If you read a lot of science news, you are well aware that food sourced from both flora and fauna can host a variety of unpleasant pathogens, from parasitic worms to diarrhea-inducing bacteria. And while we don’t want to alarm people about the myriad of micro (and sometimes macro-sized) organisms that may hitchhike their way into human bodies, a recent case of infection that occurred in South Korea merits a public service announcement.
As reported in The New England Journal of Medicine, a 71-year-old man developed extreme swelling and large blood-filled blisters, called hemorrhagic bullae, on his left hand just 12 hours after eating raw seafood. After two days of these symptoms, accompanied by fever and extreme pain, he went to the emergency room, where physicians Jin Park and Chang-Seop Lee rushed him to surgery to drain the bullae.
Analysis of the removed fluid quickly revealed the identity of the causative agent: Vibrio vulnificus, an extremely virulent and invasive Gram-negative bacteria that is closely related to the species that causes cholera.

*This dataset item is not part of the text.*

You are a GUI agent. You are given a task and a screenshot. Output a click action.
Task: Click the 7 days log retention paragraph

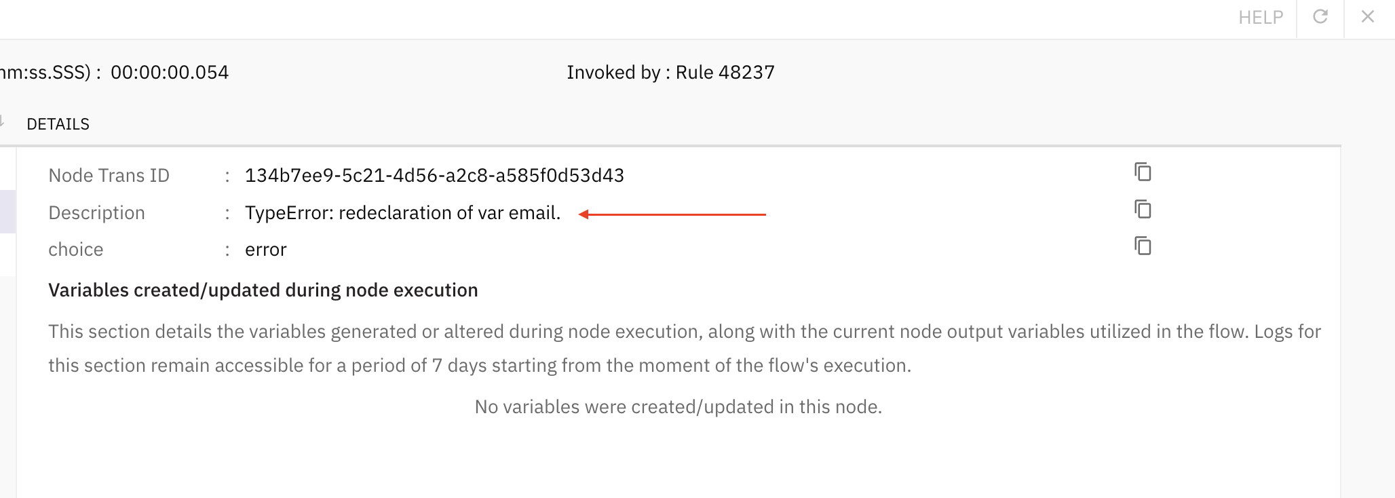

V. vulnificus occurs naturally in the warm coastal and brackish waters across the world, where it accumulates in the flesh of filter-feeding shellfish. Most instances of human infection arise from consumption of raw oysters, and researchers from Malaysia estimate that several hundred cases occur each year.
“V. vulnificus can cause skin infections after wound exposure to contaminated seawater, as well as primary septicemia [aka infection within the bloodstream] through the consumption of contaminated raw or undercooked seafood,” wrote Park and Lee. “Patients with immunocompromising conditions, including chronic liver disease and cancer, are at increased risk for infection and complications.”
This patient had type 2 diabetes, hypertension, and was being treated for advanced kidney disease – three conditions that significantly affect the integrity of blood vessels, particularly those in the extremities, and the body’s ability to clear pathogens from the bloodstream. It is likely that his hand developed hemorrhagic lesions due to previous tissue damage to the vessels in that location.
According to the journal American Family Physician, the fatality rate for the septicemic form of the disease is about 50 percent if it has progressed to the point of hemorrhagic bullae. Even with prompt and aggressive medical intervention – intravenous antibiotics and removal of dead tissue – about 30 to 40 percent of patients die, usually because the infection has turned into necrotizing fasciitis, also known as flesh-eating disease. One study reviewing outcomes of 38 people with V. vulnificus septicemia found that the mortality rate is 100 percent for those not treated within 72 hours of the infection onset.
Fortunately, the current patient survived, yet as is common with this disease, stopping the infection came at a high cost.
“Despite treatment, the skin lesions progressed to deep necrotic ulcers, and amputation of the left forearm was performed 25 days after presentation. The patient did well after the surgery and was discharged home.”